__ASSIGNED TASK__.
Lines holding the string "Viewport" are the ones to copy from this listing.

☆ ☆ ☆ ☆

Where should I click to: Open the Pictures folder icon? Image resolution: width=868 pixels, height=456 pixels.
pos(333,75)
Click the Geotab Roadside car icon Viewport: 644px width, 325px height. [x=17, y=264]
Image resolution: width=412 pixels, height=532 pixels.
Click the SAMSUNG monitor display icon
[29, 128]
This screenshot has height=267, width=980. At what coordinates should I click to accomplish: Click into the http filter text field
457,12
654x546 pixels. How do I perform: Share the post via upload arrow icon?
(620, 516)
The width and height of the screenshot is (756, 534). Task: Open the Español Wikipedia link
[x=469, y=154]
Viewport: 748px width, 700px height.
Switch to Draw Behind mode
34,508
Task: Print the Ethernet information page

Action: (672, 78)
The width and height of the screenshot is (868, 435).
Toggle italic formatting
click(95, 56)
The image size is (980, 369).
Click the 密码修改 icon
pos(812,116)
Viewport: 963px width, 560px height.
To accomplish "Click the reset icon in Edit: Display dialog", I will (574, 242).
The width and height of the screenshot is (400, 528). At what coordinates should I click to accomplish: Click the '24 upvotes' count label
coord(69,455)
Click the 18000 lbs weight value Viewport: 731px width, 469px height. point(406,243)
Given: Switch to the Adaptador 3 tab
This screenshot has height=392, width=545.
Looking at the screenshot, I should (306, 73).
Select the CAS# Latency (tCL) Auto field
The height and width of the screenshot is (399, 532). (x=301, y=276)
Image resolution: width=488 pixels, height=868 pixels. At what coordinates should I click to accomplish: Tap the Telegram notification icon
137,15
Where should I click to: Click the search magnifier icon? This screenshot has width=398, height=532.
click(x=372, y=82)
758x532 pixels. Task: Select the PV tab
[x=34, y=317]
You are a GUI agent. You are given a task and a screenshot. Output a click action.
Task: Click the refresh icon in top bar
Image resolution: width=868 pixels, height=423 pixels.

☆ ☆ ☆ ☆

__SOLUTION TO THIS TASK__.
Click the Geotab Roadside car icon Viewport: 644px width, 325px height. [x=17, y=264]
Viewport: 748px width, 700px height.
Viewport: 963px width, 560px height.
Click the 18000 lbs weight value Viewport: 731px width, 469px height. point(406,243)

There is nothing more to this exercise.